[Source data]
--- START ---
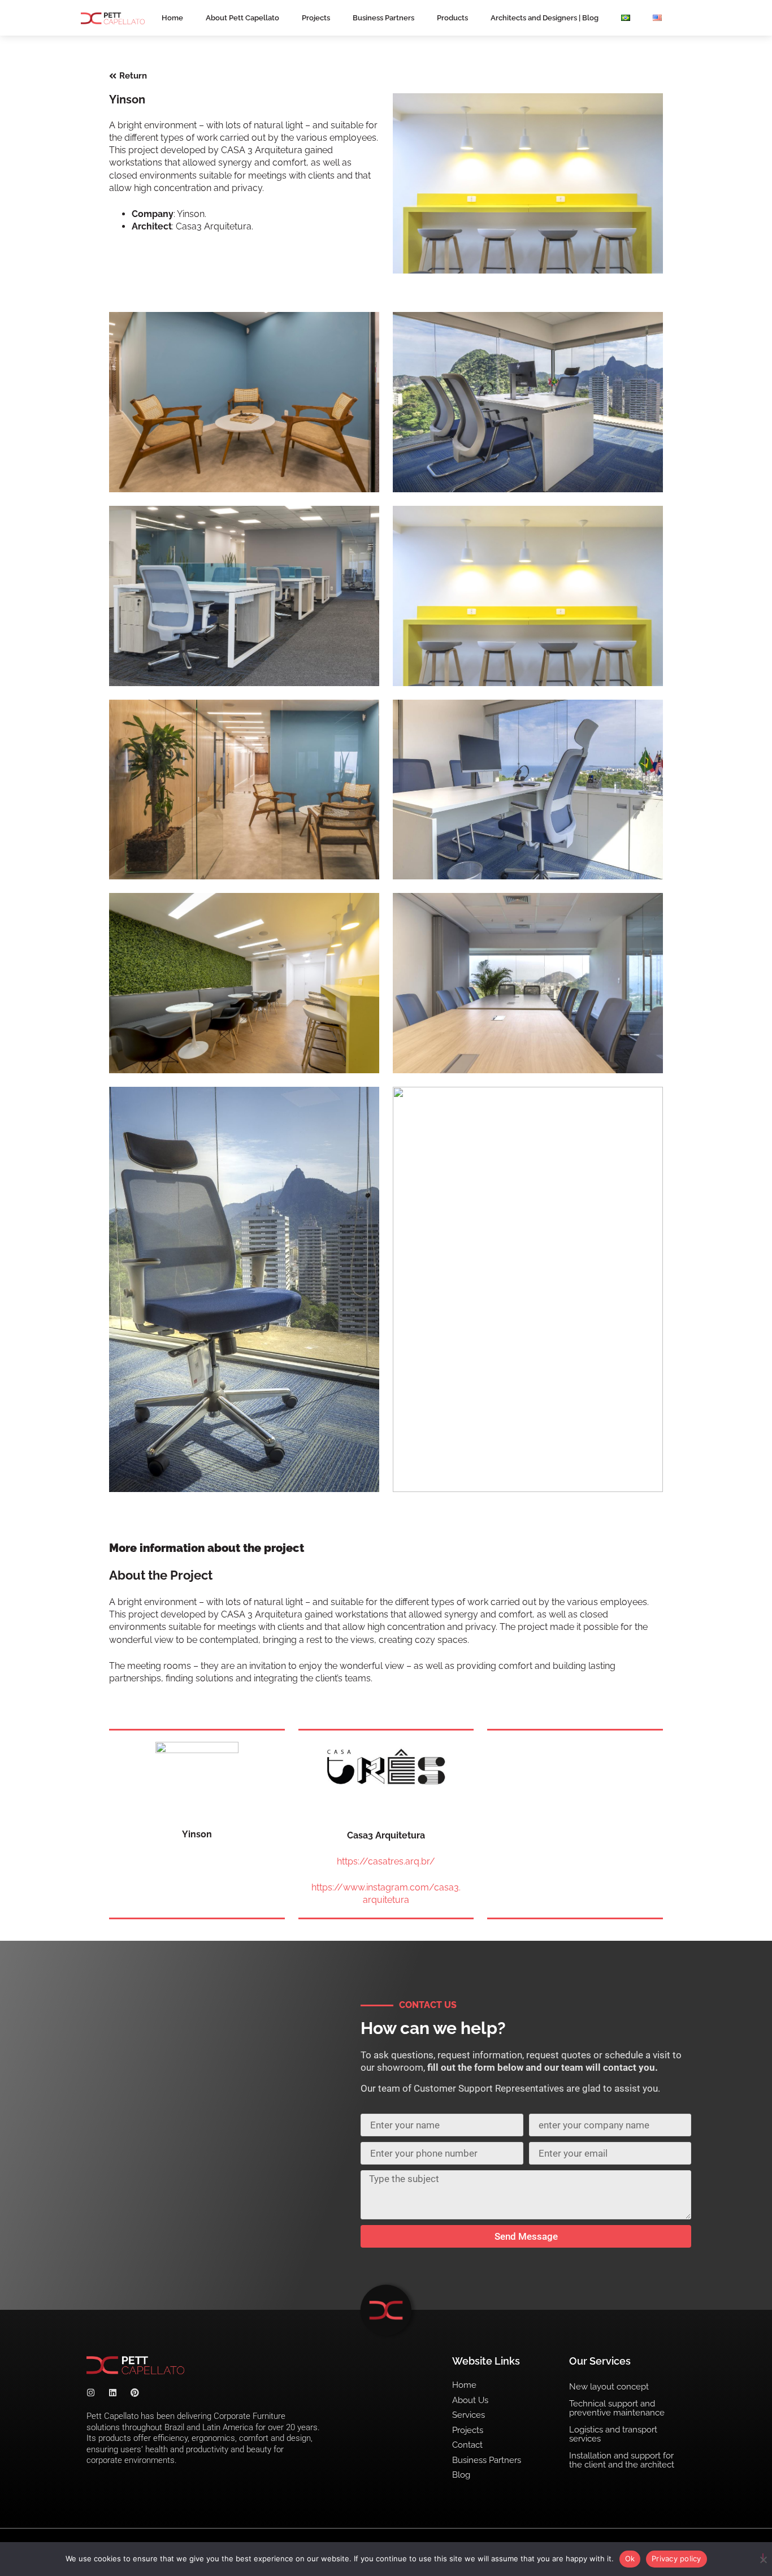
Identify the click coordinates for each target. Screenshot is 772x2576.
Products (452, 18)
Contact (467, 2445)
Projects (316, 18)
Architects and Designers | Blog (544, 18)
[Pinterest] (135, 2392)
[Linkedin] (113, 2392)
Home (172, 18)
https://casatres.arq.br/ (386, 1861)
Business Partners (383, 18)
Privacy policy (676, 2558)
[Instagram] (90, 2392)
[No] (763, 2557)
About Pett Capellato (242, 18)
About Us (470, 2400)
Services (468, 2415)
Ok (630, 2558)
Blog (461, 2475)
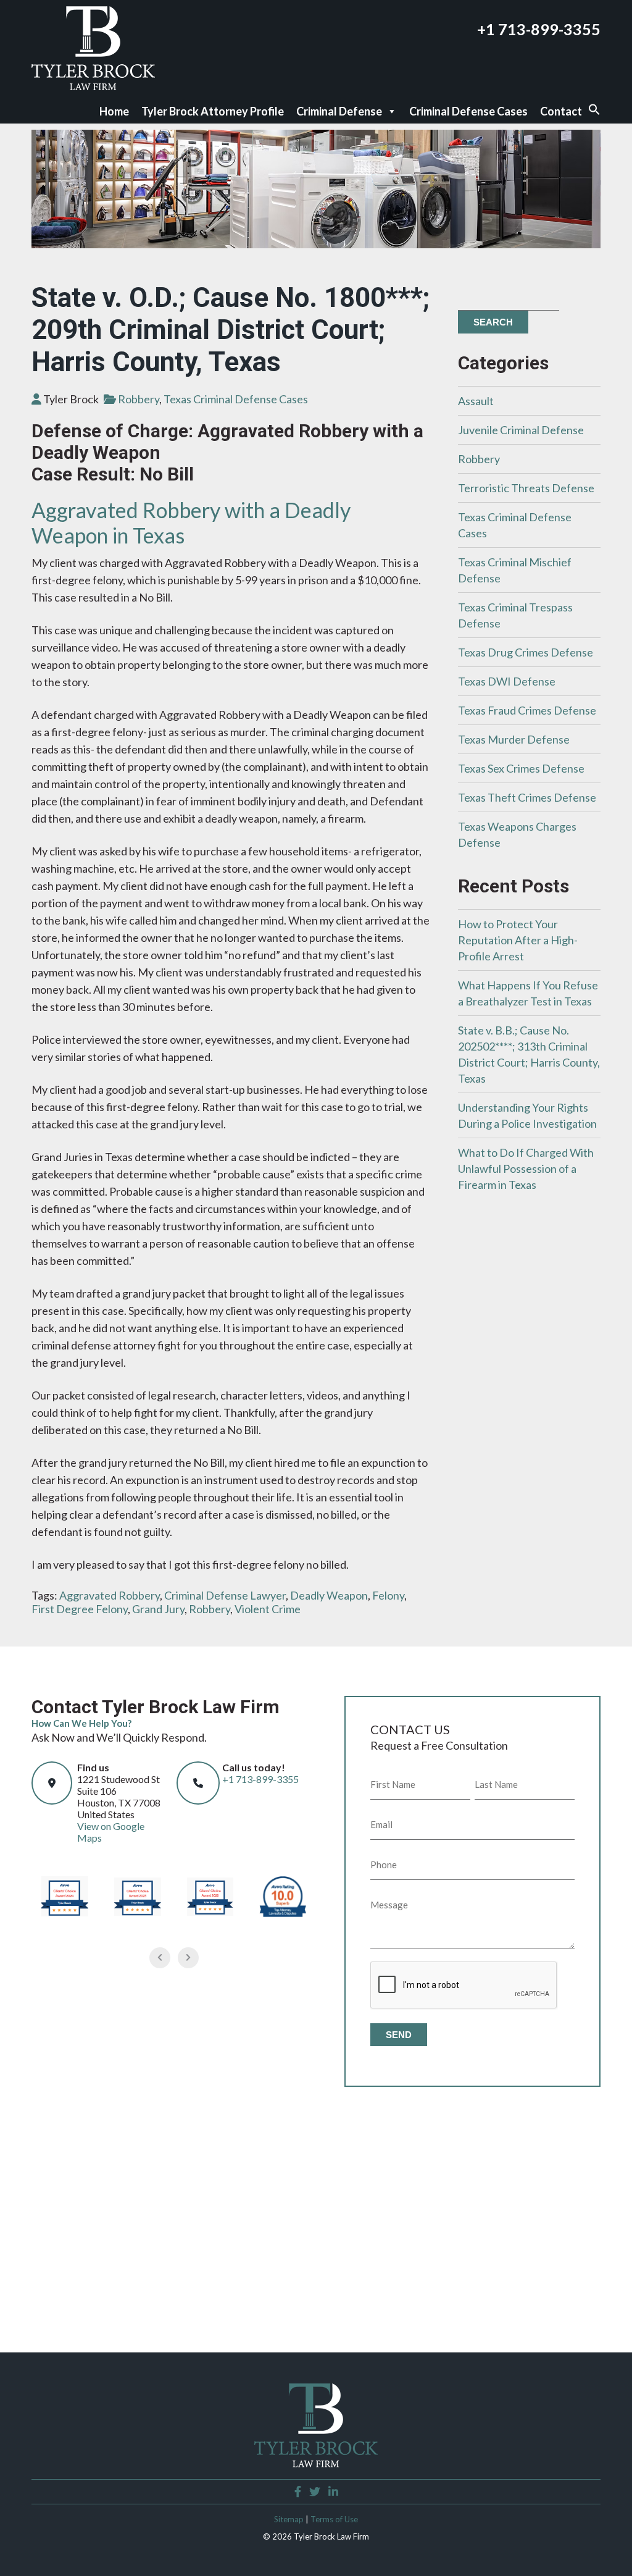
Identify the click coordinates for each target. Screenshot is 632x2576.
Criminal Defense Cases (468, 111)
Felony (388, 1595)
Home (114, 111)
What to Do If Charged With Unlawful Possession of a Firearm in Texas (526, 1168)
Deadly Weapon (329, 1595)
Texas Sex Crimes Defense (521, 768)
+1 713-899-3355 (539, 29)
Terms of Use (334, 2519)
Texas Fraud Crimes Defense (527, 710)
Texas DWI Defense (506, 681)
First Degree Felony (79, 1609)
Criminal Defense (339, 111)
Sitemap (289, 2519)
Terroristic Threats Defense (526, 488)
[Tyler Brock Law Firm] (93, 86)
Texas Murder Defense (514, 739)
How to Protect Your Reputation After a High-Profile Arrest (518, 940)
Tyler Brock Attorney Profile (212, 111)
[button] (594, 112)
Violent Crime (268, 1609)
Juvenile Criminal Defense (521, 430)
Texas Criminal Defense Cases (236, 399)
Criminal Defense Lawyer (225, 1595)
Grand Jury (158, 1609)
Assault (476, 401)
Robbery (138, 399)
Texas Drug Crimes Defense (525, 652)
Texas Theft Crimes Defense (527, 797)
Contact (561, 111)
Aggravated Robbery (109, 1595)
--- END ---
Activity:
Repeat the data exactly. No pictures should appear.

Task result:
Identify the click coordinates for each target. Screenshot is 772x2576.
Products (452, 18)
Contact (467, 2445)
Projects (316, 18)
Architects and Designers | Blog (544, 18)
[Pinterest] (135, 2392)
[Linkedin] (113, 2392)
Home (172, 18)
https://casatres.arq.br/ (386, 1861)
Business Partners (383, 18)
Privacy policy (676, 2558)
[Instagram] (90, 2392)
[No] (763, 2557)
About Pett Capellato (242, 18)
About Us (470, 2400)
Services (468, 2415)
Ok (630, 2558)
Blog (461, 2475)
Identify the click coordinates for each target. Screenshot is 632x2576.
Criminal Defense Cases (468, 111)
Felony (388, 1595)
Home (114, 111)
What to Do If Charged With Unlawful Possession of a Firearm in Texas (526, 1168)
Deadly Weapon (329, 1595)
Texas Sex Crimes Defense (521, 768)
+1 713-899-3355 (539, 29)
Terms of Use (334, 2519)
Texas Fraud Crimes Defense (527, 710)
Texas DWI Defense (506, 681)
First Degree Felony (79, 1609)
Criminal Defense (339, 111)
Sitemap (289, 2519)
Terroristic Threats Defense (526, 488)
[Tyler Brock Law Firm] (93, 86)
Texas Murder Defense (514, 739)
How to Protect Your Reputation After a High-Profile Arrest (518, 940)
Tyler Brock Attorney Profile (212, 111)
[button] (594, 112)
Violent Crime (268, 1609)
Juvenile Criminal Defense (521, 430)
Texas Criminal Defense Cases (236, 399)
Criminal Defense Lawyer (225, 1595)
Grand Jury (158, 1609)
Assault (476, 401)
Robbery (138, 399)
Texas Drug Crimes Defense (525, 652)
Texas Theft Crimes Defense (527, 797)
Contact (561, 111)
Aggravated Robbery (109, 1595)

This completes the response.